#### 練習問題:
a) 本文のうち、「ジョアンナは今こそがその予言に書かれている「世界に重大な危機」から「からわかっていたら、私たちは「自分は何もしなくても大丈夫」」までの部分を、両端も含めて一字一句そのまま書き写しなさい。
b) 記録のうち、「You are a GUI」を含む行から記録の最後までを、両端の行も含めてそのまま繰り返しなさい。画像は答えに入れないこと。

#### 本文:
実は、私にこのことを最初に気づかせてくれたのが、『アクティブ・
ホープ』の著者の一人、ジョアンナ・メイシーです。彼女がワーク
ショップなどでよく語ってくれることの中に「シャンバラの戦士の
予言」というものがあります。その内容を簡単に要約すると、
「チベット仏教においては、いずれ世界に重大な危機が訪れるが、
その時シャンバラの戦士たちが現れるだろう。そして、シャンバラ
の戦士たちは「慈悲の心」と「すべてのものはつながっていると
いう智慧」という2つの“武器”を使ってこの危機をもたらした
元凶に果敢に挑むだろう」というものです。ここまで話してジョ
アンナは、「この予言には結果が書かれていません。そして、それ
こそが重要なポイントなのです」と言うのです。

さて、なぜ結果が書かれていないことが重要なのでしょうか?
ジョアンナは今こそがその予言に書かれている「世界に重大な危機
が訪れた時」であり、その今を生きる私たち一人ひとりが「シャン
バラの戦士」なのだと言います。そうとらえた時、もし結果が
わかっていたら、私たちはどうするでしょうか?この結果には
大きく分けて2つのシナリオがあります。1つは、シャンバラの
戦士たちの力及ばず、世界は危機を乗り越えることができずに崩壊
してしまうというシナリオ。もう1つは、シャンバラの戦士たちの
奮闘が報われ、世界は危機を乗り越えることに成功するというシナ
リオです。もし前者の結果になると最初からわかっていたら、
私たちは「どうせ自分が何をやっても無駄だ」と無力感に陥り、
何も行動を起こさないでしょう。また、後者の結果になると最初
からわかっていたら、私たちは「自分は何もしなくても大丈夫」

#### 抽出データ項目:
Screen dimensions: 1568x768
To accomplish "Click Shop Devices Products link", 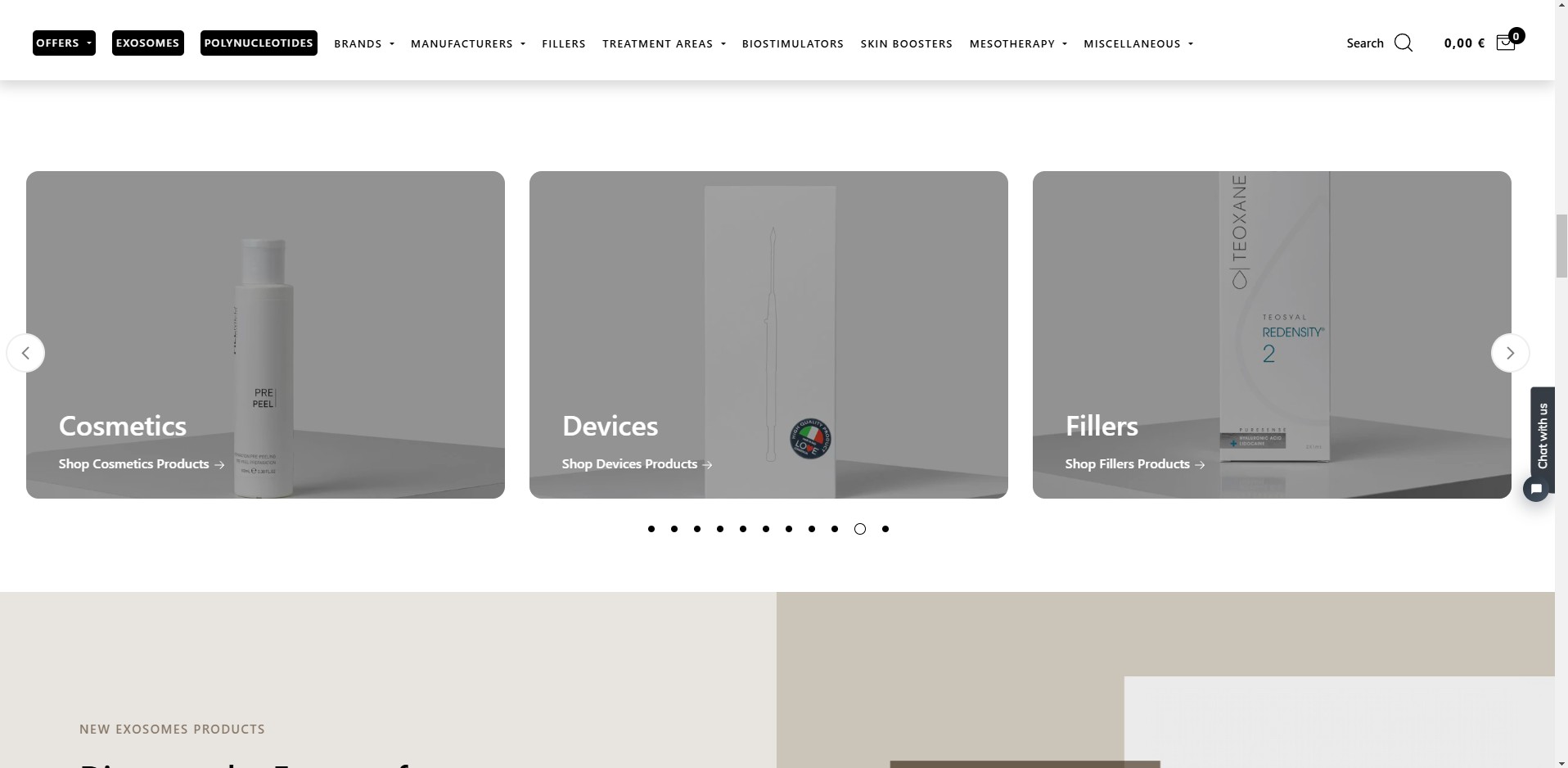I will point(637,464).
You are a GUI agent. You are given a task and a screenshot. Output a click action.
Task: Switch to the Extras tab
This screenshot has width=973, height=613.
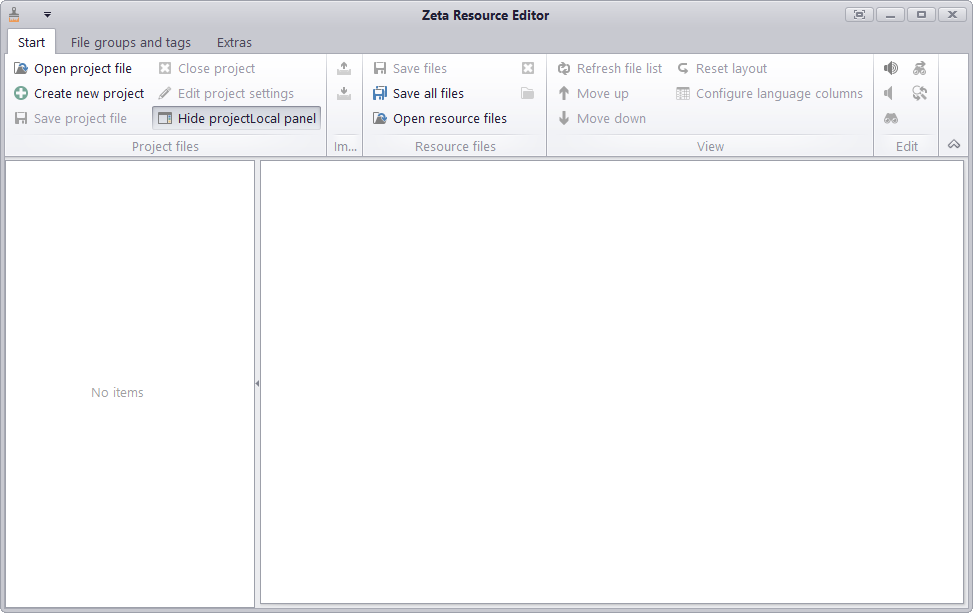click(233, 42)
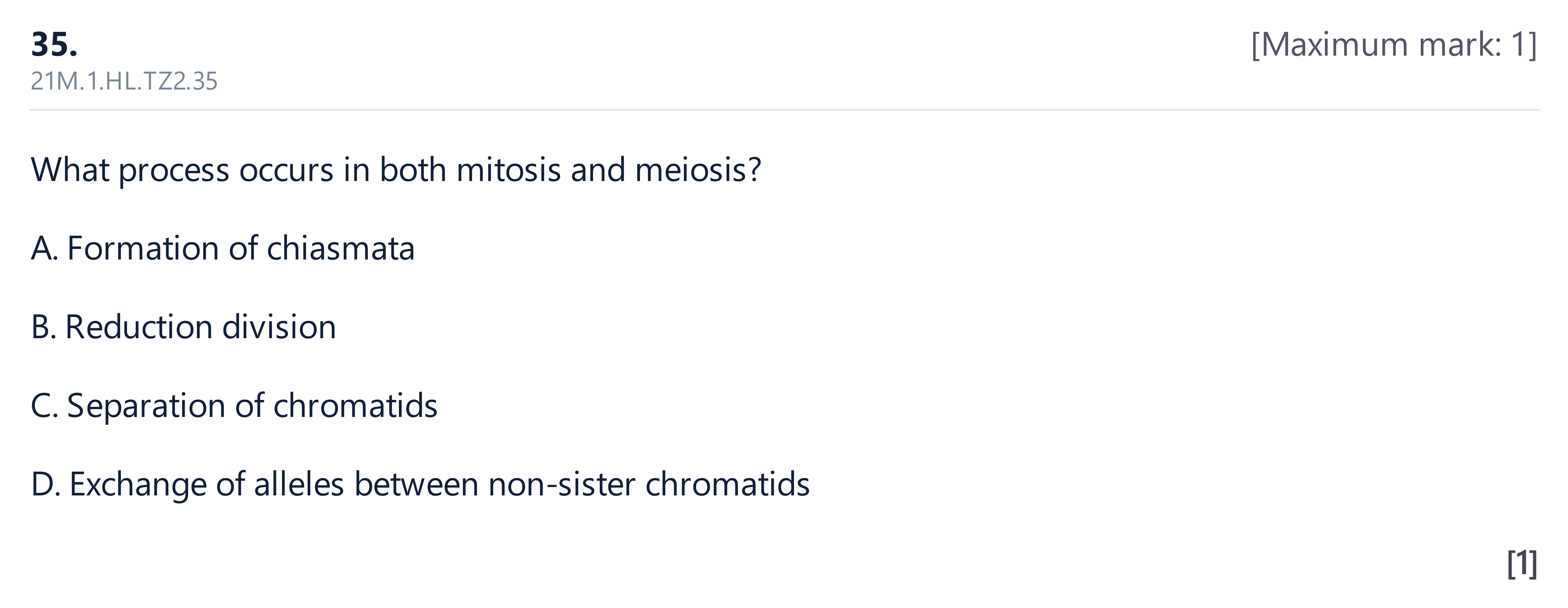
Task: Click the letter 'C.' option marker
Action: [44, 406]
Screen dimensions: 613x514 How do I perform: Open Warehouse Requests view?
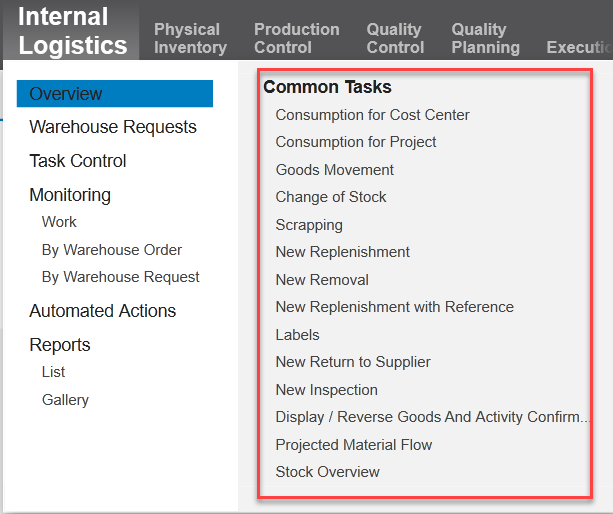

#### 解答:
a)
ジョアンナは今こそがその予言に書かれている「世界に重大な危機
が訪れた時」であり、その今を生きる私たち一人ひとりが「シャン
バラの戦士」なのだと言います。そうとらえた時、もし結果が
わかっていたら、私たちはどうするでしょうか?この結果には
大きく分けて2つのシナリオがあります。1つは、シャンバラの
戦士たちの力及ばず、世界は危機を乗り越えることができずに崩壊
してしまうというシナリオ。もう1つは、シャンバラの戦士たちの
奮闘が報われ、世界は危機を乗り越えることに成功するというシナ
リオです。もし前者の結果になると最初からわかっていたら、
私たちは「どうせ自分が何をやっても無駄だ」と無力感に陥り、
何も行動を起こさないでしょう。また、後者の結果になると最初
からわかっていたら、私たちは「自分は何もしなくても大丈夫」

b)
You are a GUI agent. You are given a task and a screenshot. Output a click action.
Task: Switch to the Extras tab
This screenshot has width=973, height=613.
click(233, 42)
Task: Click the letter 'C.' option marker
Action: [44, 406]
Screen dimensions: 613x514 How do I perform: Open Warehouse Requests view?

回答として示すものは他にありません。